A question was posed to me recently about where we are in the reading of the Torah (five books of Moses), and how we know what to read each week. Here is a short answer.
On Simchat Torah once again we began the cycle of reading the Torah, as I mentioned in an earlier posting. We read the final few verses from Devarim (Deuteronomy) and the first few from Bereshit (Genesis) as we do each year on that holiday, thus both concluding the cycle for last year, and beginning it anew for this year. By doing both at the same time on that holiday we indicate by our actions that we are always (forever) engaging with Torah, and that we are never done, there is always more to be learned and gained by interaction with the text.
But how do we know what to read after that?
The way this works is that the Torah is traditionally divided into 54 parashiot (portions or sections for reading), which are read one after another week by week in a leap year (a year in which a leap month is inserted, and consequently, when there are 54 non-holiday weeks in which to read Torah). In non-leap years, we have fewer weeks to assign a parashah (one of the parashiot), so two or more parashiot are combined and read in a single week in order to make it through the entire cycle by next Simchat Torah. In this way, it is possible toÂ make the full cycle of the Torah in the course of one year, and read it all. That is how a Jewish calendar can identify which week in the year it is by the name of the Parashah to be read that week, and everyone can understand it and agree which one it is. [There is a minor variation on this with holidays that are observed for a day longer outside of Israel, so that there can be a slight difference occasionally in a few weeks on what is being read in Israel as opposed to outside Israel, but this is known and taken into account, and the two sync up shortly after.]

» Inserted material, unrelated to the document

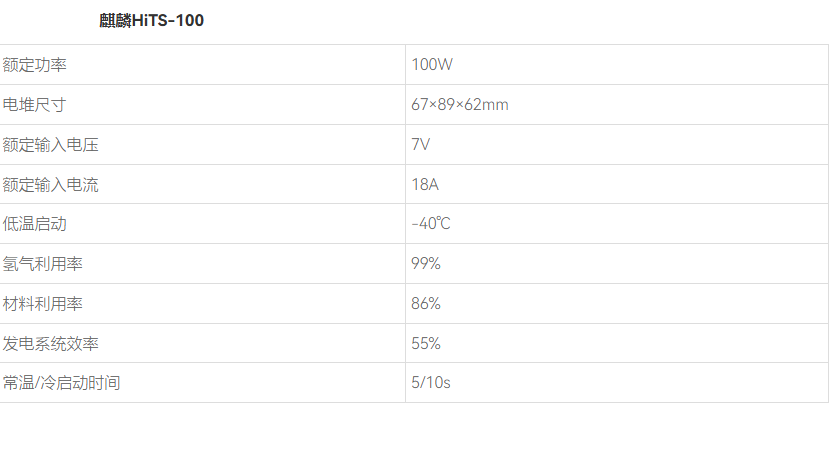Image resolution: width=829 pixels, height=460 pixels.
Task: Select the 材料利用率 label
Action: click(x=43, y=304)
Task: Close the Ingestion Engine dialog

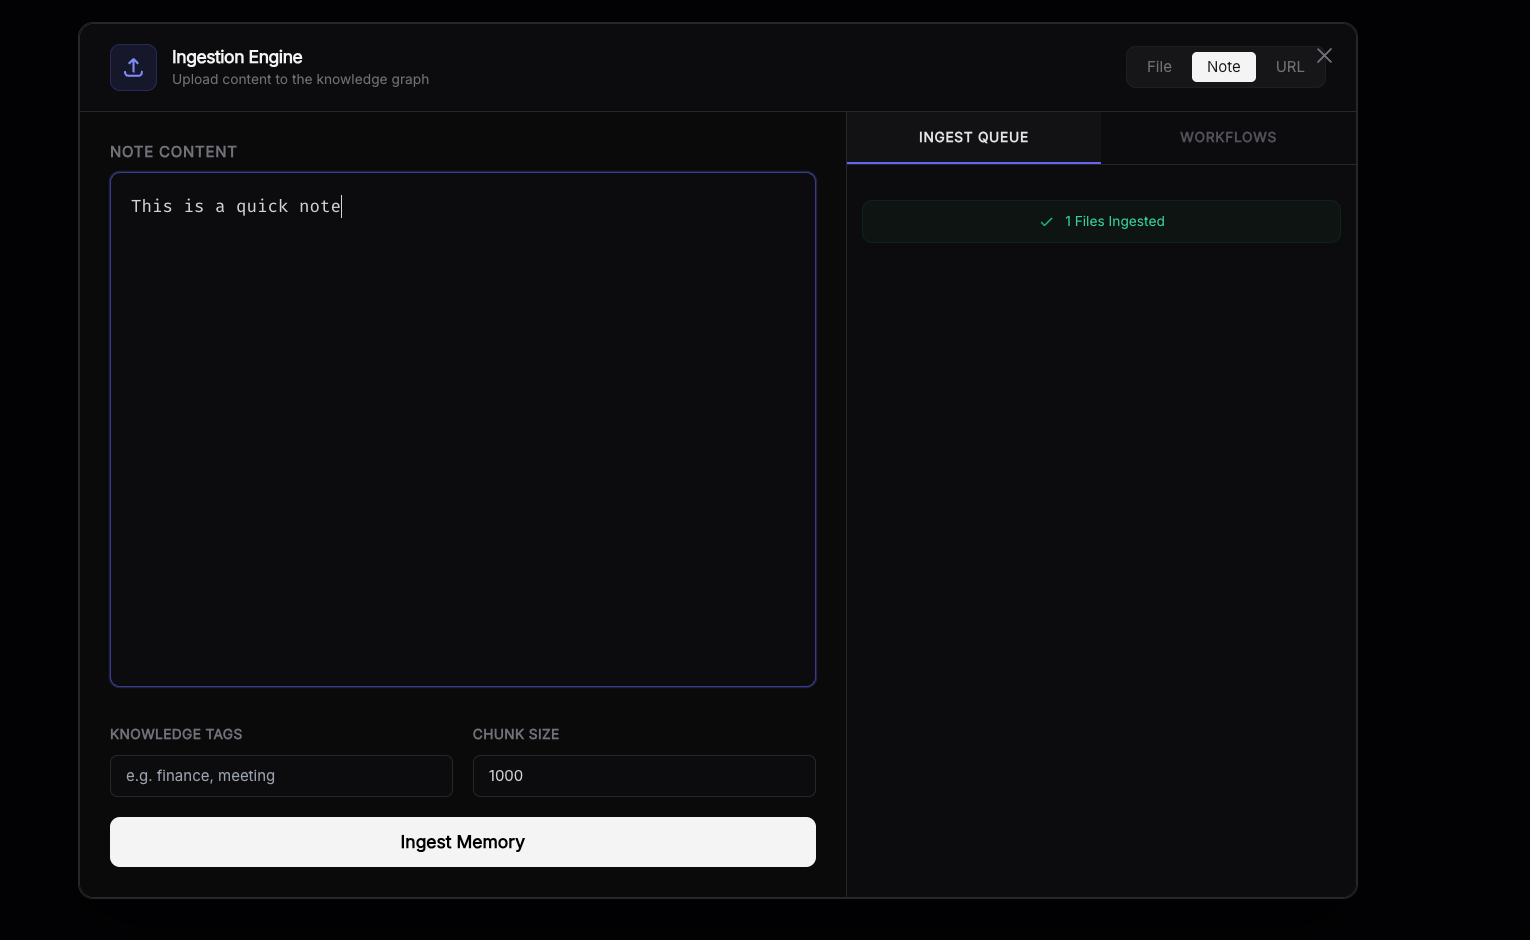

Of course, this means that the readings each week are fairly lengthy - usually about six chapters. This can be more than a given community wishes to do each week, so a variation on this to spread the reading out and to read on a triennial cycle, which means that the entirety of the Torah is read over three years (instead of one), and only one third is read in each year. Instead of reading less and falling behind week to week, and therefore being on a different cycle than other communities that read the whole parashah, however, those communities that choose this approach read one third of each Parashah in a given week, the next week skipping ahead to the next Parashah, thereby keeping up with other communities as to which Parashah is being read. The way this is done is that in the first year, the community will read the first one-third of each Parashah, in the second year they will read the middle third, and in the third year they will read the final third. This means that the community has to keep track of which year of the triennial cycle they are in. Our community is one of those that follows the triennial cycle. This year (5767, 2006-2007) we are in the third year of the triennial cycle.
We select the break for the thirds of the Parashah to be read in each year based on the internal division of the Parashah into Aliyot (the calling up to the Torah of congregantsto be honored by reciting the blessings over the reading of the Torah). Â Since there are traditionally seven Aliyot on a Shabbat (Sabbath) morning service, we generally (as a guideline) take the first two or three Aliyot as the reading for triennial cycle year 1, the third and fourth or fourth and fifth for year 2, and the fith and sixth or sixth and seventh for year 3. This also helps to keep us lined up with other communities - which is a nice thing, especially if congregants are travelling and attending services elsewhere. This helps assure that they will be on the same reading cycle and will be able to follow along wherever they may happen to be.